El 18 de mayo de 2018, un Boeing 737 de Cubana de Aviación se precipitó a tierra segundos después de despegar del aeropuerto José Martí de La Habana con destino a Holguín. Fallecieron 112 personas, entre ellos, el esposo de Mailén Díaz Almaguer, una joven de apenas 19 años que, contra todo pronóstico, sobrevivió.
Lo que siguió fue una batalla que parece sacada de las páginas de una novela, pero que es absolutamente real: semanas en estado crítico, lesiones severas en la columna vertebral, quemaduras graves y la posterior amputación de su pierna izquierda.
La comunidad médica habló de milagro. El mundo la bautizó como la guerrera cubana. Y Mailén, sencillamente, decidió seguir.
Mailen vuelve a ponerse de pie: literal y espiritualmente
Después de un periodo de silencio en redes sociales, Mailén reapareció en su perfil público de Facebook con una publicación que no tardó en viralizarse. La imagen: una selfie desde el gimnasio de rehabilitación. El mensaje: una reflexión profunda surgida de un momento aparentemente cotidiano.

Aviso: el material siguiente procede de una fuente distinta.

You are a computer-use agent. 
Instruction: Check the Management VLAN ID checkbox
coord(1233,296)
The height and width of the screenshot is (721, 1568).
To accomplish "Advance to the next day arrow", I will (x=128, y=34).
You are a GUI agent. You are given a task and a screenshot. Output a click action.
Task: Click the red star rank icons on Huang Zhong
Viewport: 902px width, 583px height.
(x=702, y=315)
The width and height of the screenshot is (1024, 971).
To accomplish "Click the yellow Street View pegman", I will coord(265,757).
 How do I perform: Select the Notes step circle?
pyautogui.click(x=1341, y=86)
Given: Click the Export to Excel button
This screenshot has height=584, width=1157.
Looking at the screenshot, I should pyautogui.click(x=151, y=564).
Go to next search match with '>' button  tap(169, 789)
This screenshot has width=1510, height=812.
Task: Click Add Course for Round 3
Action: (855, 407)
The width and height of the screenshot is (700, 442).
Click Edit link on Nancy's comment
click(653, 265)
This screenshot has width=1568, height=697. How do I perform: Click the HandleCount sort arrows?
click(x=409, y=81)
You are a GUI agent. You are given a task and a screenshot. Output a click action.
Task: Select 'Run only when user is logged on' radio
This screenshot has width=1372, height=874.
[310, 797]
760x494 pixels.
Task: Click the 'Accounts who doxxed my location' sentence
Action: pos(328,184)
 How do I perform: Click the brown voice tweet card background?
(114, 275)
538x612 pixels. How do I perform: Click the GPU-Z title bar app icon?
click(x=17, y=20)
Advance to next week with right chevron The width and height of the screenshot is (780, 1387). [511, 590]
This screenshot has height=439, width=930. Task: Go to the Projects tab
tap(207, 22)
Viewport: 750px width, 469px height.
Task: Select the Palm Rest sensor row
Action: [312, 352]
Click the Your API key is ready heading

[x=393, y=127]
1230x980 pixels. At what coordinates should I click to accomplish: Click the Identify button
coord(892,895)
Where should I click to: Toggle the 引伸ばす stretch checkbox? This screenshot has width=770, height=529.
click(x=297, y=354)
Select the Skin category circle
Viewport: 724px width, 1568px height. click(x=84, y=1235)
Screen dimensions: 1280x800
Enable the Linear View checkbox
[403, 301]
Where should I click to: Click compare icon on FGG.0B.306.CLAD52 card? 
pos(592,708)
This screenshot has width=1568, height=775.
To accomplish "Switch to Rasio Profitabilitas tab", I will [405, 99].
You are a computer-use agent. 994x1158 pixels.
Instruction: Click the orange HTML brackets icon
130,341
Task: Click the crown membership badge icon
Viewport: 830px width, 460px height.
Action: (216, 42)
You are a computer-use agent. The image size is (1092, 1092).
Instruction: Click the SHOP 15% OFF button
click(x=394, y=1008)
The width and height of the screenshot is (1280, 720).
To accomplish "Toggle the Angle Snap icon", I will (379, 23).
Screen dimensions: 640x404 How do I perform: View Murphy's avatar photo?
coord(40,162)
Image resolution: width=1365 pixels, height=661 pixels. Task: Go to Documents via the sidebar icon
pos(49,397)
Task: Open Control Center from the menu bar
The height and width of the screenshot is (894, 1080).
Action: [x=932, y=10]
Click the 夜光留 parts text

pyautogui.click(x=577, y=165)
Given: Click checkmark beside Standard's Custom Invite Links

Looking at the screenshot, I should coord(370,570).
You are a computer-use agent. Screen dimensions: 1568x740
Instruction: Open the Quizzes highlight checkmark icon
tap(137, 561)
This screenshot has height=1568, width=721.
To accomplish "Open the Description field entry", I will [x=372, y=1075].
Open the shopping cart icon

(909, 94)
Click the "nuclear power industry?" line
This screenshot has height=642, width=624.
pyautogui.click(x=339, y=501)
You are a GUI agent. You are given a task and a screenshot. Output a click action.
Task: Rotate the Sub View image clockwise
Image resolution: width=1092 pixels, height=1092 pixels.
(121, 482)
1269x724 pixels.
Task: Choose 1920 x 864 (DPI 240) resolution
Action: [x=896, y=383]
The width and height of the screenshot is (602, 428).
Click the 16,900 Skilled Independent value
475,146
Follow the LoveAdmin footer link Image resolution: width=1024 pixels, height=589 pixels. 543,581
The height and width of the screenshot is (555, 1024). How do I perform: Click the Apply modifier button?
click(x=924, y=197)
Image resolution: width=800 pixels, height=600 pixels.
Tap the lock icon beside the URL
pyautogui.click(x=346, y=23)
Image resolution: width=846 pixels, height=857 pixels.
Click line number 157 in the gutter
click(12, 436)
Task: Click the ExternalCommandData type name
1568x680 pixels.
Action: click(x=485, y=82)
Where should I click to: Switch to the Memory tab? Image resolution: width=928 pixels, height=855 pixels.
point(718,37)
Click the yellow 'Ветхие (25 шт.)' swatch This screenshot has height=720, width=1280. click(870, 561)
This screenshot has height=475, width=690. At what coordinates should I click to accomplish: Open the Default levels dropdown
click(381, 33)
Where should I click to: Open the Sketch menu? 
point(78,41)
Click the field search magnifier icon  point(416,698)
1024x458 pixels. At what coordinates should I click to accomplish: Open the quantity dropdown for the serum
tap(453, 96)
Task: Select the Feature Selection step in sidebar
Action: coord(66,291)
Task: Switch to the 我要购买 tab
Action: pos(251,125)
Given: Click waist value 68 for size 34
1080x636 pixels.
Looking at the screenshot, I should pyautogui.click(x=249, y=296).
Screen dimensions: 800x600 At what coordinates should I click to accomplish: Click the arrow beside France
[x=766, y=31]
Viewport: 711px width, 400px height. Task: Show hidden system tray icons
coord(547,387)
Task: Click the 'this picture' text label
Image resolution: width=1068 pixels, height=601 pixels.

Tras casi un año de pausa, volvió a utilizar el bipedestador, un dispositivo que permite a pacientes con lesiones neurológicas o musculares mantenerse en posición vertical. Lo que antes hacía con facilidad durante horas, ahora le costó apenas una hora entre el dolor. Y en ese dolor encontró sabiduría.
“Cuando dejamos de hacer algo por un tiempo, retomarlo cuesta. Es como empezar de nuevo”, escribió.
La corrección duele, pero es necesaria
Uno de los fragmentos más impactantes de su publicación aborda la postura. Para mantenerse erguida correctamente sobre el bipedestador, Mailen debía corregirse de forma constante, y cada corrección le generaba dolor. Sin embargo, no corregirse habría traído consecuencias peores.
“La corrección duele, pero es necesaria. No solo en lo físico, sino en todas las áreas de la vida”, reflexionó. Una lección que resuena especialmente en la audiencia cubana, una comunidad acostumbrada a la resistencia, al sacrificio y a la búsqueda de sentido en medio de la adversidad.
Con el tiempo, Mailen ha trascendido el relato de la supervivencia para convertirse en una figura incómoda para las autoridades cubanas. Ha denunciado públicamente las precarias condiciones del sistema de salud en la isla, la falta de insumos básicos para su rehabilitación y los obstáculos que enfrentan a diario las personas con discapacidades graves en Cuba.
Su valentía no es solo física: es también civil. En un contexto donde el silencio suele ser la opción más segura, Mailen elige hablar. Y esa decisión de hablar, de seguir, de ponerse de pie una y otra vez, es quizás su mayor acto de resistencia.
Una decisión: seguir
Su publicación cierra con una frase que lo resume todo: ante la corrección, el dolor y la incomodidad, “solo queda una decisión: seguir”. Son palabras que bien podrían aplicarse a la realidad de millones de cubanos dentro y fuera de la isla, a quienes enfrentan adversidades extremas, a quienes han perdido y aún así eligen continuar.
Mailén Díaz Almaguer no es solo la única sobreviviente del accidente aéreo más trágico de Cuba en décadas. Es el recordatorio viviente de que el cuerpo humano, al igual que el espíritu, puede romperse y rehacerse. Que volver duele, sí, pero vale la pena intentarlo.